- _Instructions to follow_: Update the records from the line that contains "Given: Switch to the Variations tab" through the end, changing "stamp tool" to "clone tool" and keeping everything else the same.

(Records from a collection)
* * * * *

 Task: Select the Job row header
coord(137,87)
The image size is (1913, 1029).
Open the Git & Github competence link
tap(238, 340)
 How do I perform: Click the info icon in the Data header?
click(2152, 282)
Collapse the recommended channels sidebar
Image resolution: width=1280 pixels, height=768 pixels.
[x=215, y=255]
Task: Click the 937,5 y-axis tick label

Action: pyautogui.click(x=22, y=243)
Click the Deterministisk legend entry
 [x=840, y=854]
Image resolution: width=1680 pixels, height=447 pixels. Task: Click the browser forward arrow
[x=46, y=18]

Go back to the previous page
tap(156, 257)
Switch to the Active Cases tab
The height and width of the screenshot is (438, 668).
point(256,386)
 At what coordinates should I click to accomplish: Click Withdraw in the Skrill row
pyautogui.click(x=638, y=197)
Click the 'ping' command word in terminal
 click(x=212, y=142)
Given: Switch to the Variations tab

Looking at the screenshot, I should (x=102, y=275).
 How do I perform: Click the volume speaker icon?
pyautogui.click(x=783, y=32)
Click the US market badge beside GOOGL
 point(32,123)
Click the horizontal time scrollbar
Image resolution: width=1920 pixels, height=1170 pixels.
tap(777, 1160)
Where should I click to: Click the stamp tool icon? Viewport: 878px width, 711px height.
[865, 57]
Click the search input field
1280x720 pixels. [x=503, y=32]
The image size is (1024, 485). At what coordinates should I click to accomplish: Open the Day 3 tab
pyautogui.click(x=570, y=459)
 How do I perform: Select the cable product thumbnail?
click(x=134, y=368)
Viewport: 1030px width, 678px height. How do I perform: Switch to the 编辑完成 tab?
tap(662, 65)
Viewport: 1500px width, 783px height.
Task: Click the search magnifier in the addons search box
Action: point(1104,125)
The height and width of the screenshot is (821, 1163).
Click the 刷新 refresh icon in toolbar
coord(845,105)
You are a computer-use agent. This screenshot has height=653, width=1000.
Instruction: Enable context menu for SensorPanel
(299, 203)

* * * * *

- _Task solution_:
Given: Switch to the Variations tab

Looking at the screenshot, I should (x=102, y=275).
 How do I perform: Click the volume speaker icon?
pyautogui.click(x=783, y=32)
Click the US market badge beside GOOGL
 point(32,123)
Click the horizontal time scrollbar
Image resolution: width=1920 pixels, height=1170 pixels.
tap(777, 1160)
Where should I click to: Click the clone tool icon? Viewport: 878px width, 711px height.
[865, 57]
Click the search input field
1280x720 pixels. [x=503, y=32]
The image size is (1024, 485). At what coordinates should I click to accomplish: Open the Day 3 tab
pyautogui.click(x=570, y=459)
 How do I perform: Select the cable product thumbnail?
click(x=134, y=368)
Viewport: 1030px width, 678px height. How do I perform: Switch to the 编辑完成 tab?
tap(662, 65)
Viewport: 1500px width, 783px height.
Task: Click the search magnifier in the addons search box
Action: point(1104,125)
The height and width of the screenshot is (821, 1163).
Click the 刷新 refresh icon in toolbar
coord(845,105)
You are a computer-use agent. This screenshot has height=653, width=1000.
Instruction: Enable context menu for SensorPanel
(299, 203)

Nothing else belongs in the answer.